L’écrivain Pierre Autin-Grenier, tout plein de son tendre désespoir, aimait dire, écrire qu’il n’était pas un héros. Avec son huitième livre, Brigitte Giraud affirme elle « Nous serons des héros ». Contre vents et marées, mauvaises fortunes et avanies. Une autre forme de tendresse, de désir, de non-résignation. En se faisant la narratrice d’Olivio, un très jeune garçon, Brigitte Giraud révèle une fois de plus son talent à se glisser dans l’intime, les gestes infimes, ici l’enfance, ses rêves et ses chambardements, autant qu’à faire siennes les folies de notre monde, sociétés en mutation ou Histoire à vif, ici encore du Portugal à l’Algérie en passant par la France. Mine de rien, avec non pas légèreté mais sérénité, l’écrivaine laisse libre son écriture qui chemine dans une narration dépouillée de toutes afféteries. Comme toujours chez elle, il y a cette volonté de dire, de raconter au plus près, au plus juste.

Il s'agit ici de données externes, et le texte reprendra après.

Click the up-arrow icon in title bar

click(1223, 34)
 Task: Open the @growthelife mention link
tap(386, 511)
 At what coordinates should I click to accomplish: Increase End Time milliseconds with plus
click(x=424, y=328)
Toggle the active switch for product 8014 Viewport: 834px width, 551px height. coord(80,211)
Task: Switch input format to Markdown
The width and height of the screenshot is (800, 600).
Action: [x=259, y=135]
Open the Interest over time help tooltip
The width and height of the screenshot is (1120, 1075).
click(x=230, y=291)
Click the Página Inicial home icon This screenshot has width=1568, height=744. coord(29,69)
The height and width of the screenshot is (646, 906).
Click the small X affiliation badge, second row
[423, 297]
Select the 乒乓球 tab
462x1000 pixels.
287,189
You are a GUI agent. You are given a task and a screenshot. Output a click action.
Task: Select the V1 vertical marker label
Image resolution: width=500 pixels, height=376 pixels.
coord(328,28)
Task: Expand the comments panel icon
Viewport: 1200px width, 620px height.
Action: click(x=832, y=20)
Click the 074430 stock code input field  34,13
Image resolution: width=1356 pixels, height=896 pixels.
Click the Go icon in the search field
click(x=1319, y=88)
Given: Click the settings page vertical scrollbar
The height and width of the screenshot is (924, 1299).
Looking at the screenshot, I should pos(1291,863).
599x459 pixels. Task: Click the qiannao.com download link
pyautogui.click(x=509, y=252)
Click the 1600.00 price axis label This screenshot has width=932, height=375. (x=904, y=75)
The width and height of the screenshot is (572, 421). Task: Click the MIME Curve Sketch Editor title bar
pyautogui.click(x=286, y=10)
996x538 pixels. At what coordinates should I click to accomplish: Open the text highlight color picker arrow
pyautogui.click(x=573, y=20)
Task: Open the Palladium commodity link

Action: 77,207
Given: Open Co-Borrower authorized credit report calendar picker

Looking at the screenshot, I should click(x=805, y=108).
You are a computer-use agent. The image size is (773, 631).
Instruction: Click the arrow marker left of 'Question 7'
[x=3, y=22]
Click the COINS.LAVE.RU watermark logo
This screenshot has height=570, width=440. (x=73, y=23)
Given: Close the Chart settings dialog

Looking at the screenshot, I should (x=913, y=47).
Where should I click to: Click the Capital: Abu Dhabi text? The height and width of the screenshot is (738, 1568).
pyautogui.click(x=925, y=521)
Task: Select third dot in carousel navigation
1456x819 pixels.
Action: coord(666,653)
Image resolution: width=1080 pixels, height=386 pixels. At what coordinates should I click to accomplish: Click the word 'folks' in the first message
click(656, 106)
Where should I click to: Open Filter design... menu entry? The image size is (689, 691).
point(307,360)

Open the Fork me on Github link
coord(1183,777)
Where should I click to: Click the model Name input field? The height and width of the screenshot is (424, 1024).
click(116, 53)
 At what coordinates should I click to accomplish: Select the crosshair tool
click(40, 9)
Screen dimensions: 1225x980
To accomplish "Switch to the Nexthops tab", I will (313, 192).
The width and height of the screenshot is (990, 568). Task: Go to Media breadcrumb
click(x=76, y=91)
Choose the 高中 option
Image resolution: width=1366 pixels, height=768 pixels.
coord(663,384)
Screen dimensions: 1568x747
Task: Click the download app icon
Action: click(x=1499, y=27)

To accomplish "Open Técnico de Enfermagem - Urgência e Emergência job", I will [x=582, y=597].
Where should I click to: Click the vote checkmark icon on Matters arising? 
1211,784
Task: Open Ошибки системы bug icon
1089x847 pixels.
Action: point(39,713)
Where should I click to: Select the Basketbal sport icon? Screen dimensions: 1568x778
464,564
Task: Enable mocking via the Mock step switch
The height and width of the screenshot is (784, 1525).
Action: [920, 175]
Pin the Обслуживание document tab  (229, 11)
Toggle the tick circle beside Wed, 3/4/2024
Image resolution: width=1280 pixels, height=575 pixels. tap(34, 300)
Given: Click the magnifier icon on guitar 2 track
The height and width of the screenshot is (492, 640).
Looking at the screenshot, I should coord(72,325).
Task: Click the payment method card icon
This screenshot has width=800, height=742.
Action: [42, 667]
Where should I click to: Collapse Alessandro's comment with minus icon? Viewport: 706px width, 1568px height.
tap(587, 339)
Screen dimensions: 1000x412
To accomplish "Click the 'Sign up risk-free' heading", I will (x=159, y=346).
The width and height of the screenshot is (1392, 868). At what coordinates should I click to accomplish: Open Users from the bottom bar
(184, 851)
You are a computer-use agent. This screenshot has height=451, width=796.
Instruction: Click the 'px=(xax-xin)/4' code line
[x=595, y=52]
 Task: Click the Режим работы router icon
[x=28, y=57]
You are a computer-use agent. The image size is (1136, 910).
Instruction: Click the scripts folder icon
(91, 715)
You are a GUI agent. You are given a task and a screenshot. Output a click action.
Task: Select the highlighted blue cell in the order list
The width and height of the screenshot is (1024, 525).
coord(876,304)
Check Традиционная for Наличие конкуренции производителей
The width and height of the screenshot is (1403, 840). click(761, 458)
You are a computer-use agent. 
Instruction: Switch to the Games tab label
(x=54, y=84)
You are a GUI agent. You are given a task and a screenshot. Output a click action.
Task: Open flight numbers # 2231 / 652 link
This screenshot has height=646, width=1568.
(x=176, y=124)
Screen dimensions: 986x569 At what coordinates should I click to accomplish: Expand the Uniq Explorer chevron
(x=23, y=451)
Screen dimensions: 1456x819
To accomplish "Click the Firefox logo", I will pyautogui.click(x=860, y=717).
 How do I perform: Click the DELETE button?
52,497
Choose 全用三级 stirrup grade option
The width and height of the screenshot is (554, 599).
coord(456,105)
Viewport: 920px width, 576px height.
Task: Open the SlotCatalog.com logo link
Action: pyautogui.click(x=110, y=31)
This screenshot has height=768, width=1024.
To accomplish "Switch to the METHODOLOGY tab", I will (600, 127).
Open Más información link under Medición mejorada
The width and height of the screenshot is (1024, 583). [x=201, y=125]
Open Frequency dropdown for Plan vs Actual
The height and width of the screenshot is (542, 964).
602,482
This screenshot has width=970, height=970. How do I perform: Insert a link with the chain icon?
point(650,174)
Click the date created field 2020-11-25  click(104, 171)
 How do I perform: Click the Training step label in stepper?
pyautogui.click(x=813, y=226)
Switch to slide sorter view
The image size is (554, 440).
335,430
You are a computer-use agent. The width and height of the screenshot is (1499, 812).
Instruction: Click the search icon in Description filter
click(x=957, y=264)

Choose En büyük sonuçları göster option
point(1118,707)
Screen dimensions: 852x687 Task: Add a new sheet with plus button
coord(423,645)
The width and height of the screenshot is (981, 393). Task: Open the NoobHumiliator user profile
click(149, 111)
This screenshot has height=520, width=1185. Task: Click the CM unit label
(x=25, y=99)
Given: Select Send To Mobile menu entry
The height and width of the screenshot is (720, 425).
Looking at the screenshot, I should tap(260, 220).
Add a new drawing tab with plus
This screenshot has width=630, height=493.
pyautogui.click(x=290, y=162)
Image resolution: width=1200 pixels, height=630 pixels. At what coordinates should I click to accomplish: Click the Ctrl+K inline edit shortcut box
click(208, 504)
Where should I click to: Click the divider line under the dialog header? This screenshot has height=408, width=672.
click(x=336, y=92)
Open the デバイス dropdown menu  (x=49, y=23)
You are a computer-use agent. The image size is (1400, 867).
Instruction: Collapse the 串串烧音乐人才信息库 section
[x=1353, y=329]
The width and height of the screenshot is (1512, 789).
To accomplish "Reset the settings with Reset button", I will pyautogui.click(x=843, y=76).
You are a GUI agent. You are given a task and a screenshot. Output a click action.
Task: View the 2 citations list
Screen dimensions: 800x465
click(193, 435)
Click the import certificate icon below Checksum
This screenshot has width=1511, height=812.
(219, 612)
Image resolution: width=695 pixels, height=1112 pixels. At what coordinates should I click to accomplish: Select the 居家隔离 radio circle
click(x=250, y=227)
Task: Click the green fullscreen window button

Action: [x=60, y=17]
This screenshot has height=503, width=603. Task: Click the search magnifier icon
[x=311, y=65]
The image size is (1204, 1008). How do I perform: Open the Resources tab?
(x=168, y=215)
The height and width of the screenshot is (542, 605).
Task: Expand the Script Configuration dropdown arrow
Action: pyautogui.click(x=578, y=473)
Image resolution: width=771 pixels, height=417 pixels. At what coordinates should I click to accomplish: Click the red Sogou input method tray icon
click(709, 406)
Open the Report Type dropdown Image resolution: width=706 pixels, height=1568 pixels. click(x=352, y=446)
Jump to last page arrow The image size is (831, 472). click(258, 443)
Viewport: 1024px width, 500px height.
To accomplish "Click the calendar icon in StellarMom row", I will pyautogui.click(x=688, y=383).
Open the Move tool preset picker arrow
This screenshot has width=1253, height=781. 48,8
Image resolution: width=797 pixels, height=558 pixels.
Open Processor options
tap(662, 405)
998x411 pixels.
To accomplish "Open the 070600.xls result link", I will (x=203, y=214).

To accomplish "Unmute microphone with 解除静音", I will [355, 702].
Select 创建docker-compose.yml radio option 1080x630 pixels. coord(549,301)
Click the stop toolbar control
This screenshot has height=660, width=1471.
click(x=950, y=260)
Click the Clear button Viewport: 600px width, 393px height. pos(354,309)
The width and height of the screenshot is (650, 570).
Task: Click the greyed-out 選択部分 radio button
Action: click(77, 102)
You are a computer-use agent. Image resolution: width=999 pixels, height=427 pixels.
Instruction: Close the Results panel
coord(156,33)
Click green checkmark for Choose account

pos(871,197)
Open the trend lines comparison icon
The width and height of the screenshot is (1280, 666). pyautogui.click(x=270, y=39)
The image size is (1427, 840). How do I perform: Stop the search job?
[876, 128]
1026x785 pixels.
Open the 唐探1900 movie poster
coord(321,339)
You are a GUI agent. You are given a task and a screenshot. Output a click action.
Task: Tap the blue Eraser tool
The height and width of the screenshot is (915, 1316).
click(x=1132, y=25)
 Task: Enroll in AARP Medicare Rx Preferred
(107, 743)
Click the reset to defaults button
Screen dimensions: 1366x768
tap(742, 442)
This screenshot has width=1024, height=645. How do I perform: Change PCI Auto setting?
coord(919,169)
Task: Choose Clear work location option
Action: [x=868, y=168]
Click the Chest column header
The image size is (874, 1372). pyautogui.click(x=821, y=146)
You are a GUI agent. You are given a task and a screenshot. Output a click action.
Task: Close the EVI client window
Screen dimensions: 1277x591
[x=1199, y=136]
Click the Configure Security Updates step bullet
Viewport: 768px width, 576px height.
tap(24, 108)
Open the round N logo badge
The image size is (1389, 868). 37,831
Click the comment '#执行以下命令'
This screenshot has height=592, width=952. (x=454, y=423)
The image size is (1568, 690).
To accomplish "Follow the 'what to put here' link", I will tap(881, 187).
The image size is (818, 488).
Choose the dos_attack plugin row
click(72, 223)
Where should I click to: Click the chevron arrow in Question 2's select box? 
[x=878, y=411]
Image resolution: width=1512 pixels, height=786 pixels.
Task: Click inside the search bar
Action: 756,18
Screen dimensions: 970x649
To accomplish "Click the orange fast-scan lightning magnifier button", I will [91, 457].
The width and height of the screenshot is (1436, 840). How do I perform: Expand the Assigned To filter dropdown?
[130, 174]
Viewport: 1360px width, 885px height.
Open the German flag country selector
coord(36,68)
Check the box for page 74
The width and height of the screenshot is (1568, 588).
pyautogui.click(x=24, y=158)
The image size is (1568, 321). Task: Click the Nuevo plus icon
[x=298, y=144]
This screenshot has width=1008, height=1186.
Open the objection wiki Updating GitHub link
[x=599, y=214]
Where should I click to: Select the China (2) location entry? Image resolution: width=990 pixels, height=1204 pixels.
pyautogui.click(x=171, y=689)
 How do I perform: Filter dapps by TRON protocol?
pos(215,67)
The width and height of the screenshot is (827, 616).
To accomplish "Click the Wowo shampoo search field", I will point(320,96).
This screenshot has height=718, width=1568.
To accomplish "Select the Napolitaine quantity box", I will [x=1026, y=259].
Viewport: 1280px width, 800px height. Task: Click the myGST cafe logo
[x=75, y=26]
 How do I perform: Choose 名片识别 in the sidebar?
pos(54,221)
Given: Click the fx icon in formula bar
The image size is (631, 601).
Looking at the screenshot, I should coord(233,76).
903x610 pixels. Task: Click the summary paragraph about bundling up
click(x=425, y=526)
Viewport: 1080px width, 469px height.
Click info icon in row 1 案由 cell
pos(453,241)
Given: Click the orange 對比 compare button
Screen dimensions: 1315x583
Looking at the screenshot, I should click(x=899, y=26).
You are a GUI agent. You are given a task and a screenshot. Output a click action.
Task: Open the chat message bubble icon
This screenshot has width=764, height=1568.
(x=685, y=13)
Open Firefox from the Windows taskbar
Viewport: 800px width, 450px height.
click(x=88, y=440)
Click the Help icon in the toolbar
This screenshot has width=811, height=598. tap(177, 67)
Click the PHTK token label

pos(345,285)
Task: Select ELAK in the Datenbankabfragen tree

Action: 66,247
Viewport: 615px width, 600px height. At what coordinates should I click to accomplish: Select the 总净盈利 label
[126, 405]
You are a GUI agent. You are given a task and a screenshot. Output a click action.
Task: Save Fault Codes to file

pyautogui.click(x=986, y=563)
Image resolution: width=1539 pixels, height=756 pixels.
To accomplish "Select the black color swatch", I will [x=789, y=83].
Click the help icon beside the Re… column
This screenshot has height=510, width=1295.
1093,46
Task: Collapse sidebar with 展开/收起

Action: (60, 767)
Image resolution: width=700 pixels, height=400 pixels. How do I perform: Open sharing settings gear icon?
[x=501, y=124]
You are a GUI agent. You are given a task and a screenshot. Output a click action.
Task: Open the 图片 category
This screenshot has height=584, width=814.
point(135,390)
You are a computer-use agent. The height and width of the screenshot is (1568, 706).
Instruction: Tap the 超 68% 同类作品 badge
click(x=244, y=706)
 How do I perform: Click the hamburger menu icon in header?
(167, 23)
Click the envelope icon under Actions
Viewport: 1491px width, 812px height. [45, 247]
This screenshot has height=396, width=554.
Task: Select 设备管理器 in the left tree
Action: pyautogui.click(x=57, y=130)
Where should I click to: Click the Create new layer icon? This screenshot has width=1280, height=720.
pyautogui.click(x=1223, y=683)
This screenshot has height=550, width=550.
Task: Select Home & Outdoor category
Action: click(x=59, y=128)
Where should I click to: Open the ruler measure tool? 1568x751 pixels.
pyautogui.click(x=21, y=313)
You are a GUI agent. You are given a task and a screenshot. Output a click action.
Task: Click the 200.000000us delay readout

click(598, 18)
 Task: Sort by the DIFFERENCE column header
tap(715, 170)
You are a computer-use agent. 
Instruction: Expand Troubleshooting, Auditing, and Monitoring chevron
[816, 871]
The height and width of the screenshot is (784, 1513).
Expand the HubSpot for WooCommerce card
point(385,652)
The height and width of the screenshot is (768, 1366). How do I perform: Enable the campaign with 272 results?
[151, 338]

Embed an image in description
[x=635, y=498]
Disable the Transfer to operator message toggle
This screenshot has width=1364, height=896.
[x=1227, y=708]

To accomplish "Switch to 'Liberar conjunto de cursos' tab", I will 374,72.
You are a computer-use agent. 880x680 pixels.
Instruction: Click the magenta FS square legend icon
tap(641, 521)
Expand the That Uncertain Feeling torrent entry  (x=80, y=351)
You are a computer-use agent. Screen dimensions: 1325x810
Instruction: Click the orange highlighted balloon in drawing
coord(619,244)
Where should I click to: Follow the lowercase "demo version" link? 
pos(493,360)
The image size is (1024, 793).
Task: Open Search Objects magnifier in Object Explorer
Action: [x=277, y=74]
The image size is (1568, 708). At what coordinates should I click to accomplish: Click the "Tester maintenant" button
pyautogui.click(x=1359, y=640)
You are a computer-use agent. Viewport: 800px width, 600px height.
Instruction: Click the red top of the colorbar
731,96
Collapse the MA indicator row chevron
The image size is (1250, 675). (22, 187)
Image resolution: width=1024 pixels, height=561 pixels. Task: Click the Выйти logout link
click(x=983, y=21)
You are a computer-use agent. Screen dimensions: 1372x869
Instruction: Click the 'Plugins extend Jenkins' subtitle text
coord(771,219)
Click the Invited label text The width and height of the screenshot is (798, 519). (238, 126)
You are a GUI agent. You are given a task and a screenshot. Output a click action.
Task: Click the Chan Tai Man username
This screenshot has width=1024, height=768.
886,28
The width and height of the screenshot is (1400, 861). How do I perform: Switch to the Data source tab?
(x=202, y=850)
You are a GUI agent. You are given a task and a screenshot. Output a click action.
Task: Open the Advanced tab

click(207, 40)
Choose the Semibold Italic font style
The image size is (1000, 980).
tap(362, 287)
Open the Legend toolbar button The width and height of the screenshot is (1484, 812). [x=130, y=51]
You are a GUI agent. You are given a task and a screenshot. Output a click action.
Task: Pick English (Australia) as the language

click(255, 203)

Olivio tout gamin quitte le Portugal avec sa mère, direction la France. Plus tard, il comprendra ce que Salazar signifie, il comprendra aussi que son père est mort en prison. La mère et le fils sont recueillis chez des amis à Lyon. Il leur faut tout réapprendre, tout réinventer. Chercher du travail, aller à l’école, changer de langue, faire l’apprentissage du deuil, de la perte, famille et pays, mais surtout se rendre invisibles, baisser la tête, eux les étrangers, les réfugiés, ne pas frémir, ne pas répondre aux gestes et paroles racistes. Adolescent, Olivio le Portugais se trouve un copain, Ahmed l’Algérien. À deux, la cité est moins grise, la vie plus vaste. Ils seront des héros, pas des va-t-en-guerre, simplement des hommes en quête de dignité.
Martine Laval
Domaine français Nous serons des héros
octobre 2015 | Le Matricule des Anges n°167
| par
Martine Laval
Un livre
Nous serons des héros
Par
Martine Laval
Le Matricule des Anges n°167
, octobre 2015.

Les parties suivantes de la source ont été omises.